Brief Overview

  • Though it’s common to use the term “SSL” certificate, the SSL (Secure Sockets Layer) protocol has been deprecated since 2015. TLS (Transport Layer Security) is the current in-use cryptographic protocol for defining secure connections across computer networks.
  • TLS certs are required to verify the legitimacy of a domain.
  • TLS certs are validated through HTTPS requests.

How to Get a TLS Certificate

There are several ways for obtaining a TLS Certificate:

  • Get one from your cloud provider
    • Often this is the easiest and cheapest method, since you need to upload the cert to a server in your cloud infrastructure anyway.
  • Generate a TLS certificate using an open source tool like openssl or certbot
    • If you want to have greater control of the cert – full access, editing power – this is likely your best option. It can also be fun to create a cert with one of these tools that you use for learning purposes only.
  • Pay for a certificate
    • There are several business that sell TLS certificates. If you or your team aren’t comfortable creating and managing your own certs, or if you don’t have full access to your cloud production resources, this may be your best – or only – option.

Whichever cert provider you choose, opt for an auto-renewing cert. You’ll save yourself time down the road and avoid any last minute scramble to replace an expired cert.

How to Configure a TLS Certificate

  • Figure out where HTTPS requests are received and where HTTPS encryption can securely terminate in your infrastructure.
  • Upload the certificate to these servers; it’s possible they’re the same server.
    • Example: Your website’s registered domain name has an A record that routes traffic to a load balancer. The load balancer and the web server(s) it routes traffic to are in the same VPC (virtual private cloud). The load balancer restricts inbound traffic to SSH requests and the web servers restrict inbound traffic to HTTP requests made on the VPC’s CIDR network. In this case, you can safely terminate HTTPS at the load balancer. Since the load balancer also receives HTTPS requests, you will upload your TLS cert to the load balancer.

How to Debug TLS / HTTPS Errors

To debug TLS / HTTPS errors, it’s helpful to have an understanding of your application architecture. This knowledge will give you an idea of where you can review error logs and certificate-related files. I would want to know:

  • Which server HTTPS requests hit first, who hosts this server (a CDN? GCP?), and what operating system the server runs on
  • Who manages the TLS certificate (AWS? certbot? OpenSSL?)
  • Whether there is a reverse proxy running, like nginx or httpd, and how it manages HTTPS requests
  • Whether I can get temporary, read-only access to the server to inspect certificate-related files
    • And if not, whether there is any configuration code for the cert (like Terraform) that I can review

Certificate-related configuration files:

  • File locations will depend on your server’s operating system and distribution
    • Many operating systems use the /etc/ssl/ directory, including MacOS and Ubuntu
  • If your server has a reverse proxy tool like nginx or httpd, consult that service’s documentation to determine the location of their configuration files and look there for code related to HTTPS:443 (protocol:port) requests.
  • Search the filesystem for common cert-related files like openssl.cnf and common cert-related extensions like .pem and .crt.
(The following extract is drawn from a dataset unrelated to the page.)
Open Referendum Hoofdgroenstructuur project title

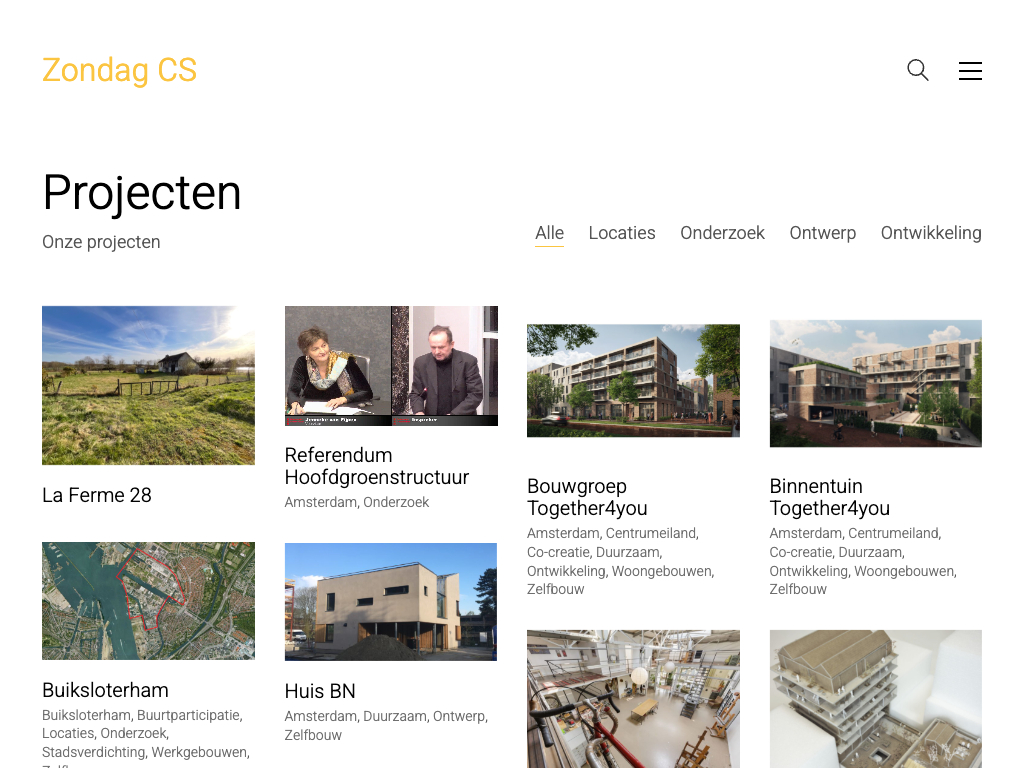377,466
There are also a couple command line tools that can help you.

  1. curl
    1. You know her, you love her, curl is your gurl. Running curl with the verbose flag (-v) on a domain will tell you when the cert expires, which organization issued the cert, and what type of encryption algorithm the cert uses.
  2. openssl
    1. openssl is robust. Running openssl s_client -connect <your-domain-name>:443 gives you all the info you get from curl -v, plus the actual public (encrypted) TLS certificate . If you save the cert in a file, you can run openssl x509 -text -noout -in <path-to-certificate-file> to see the cert content in plain text.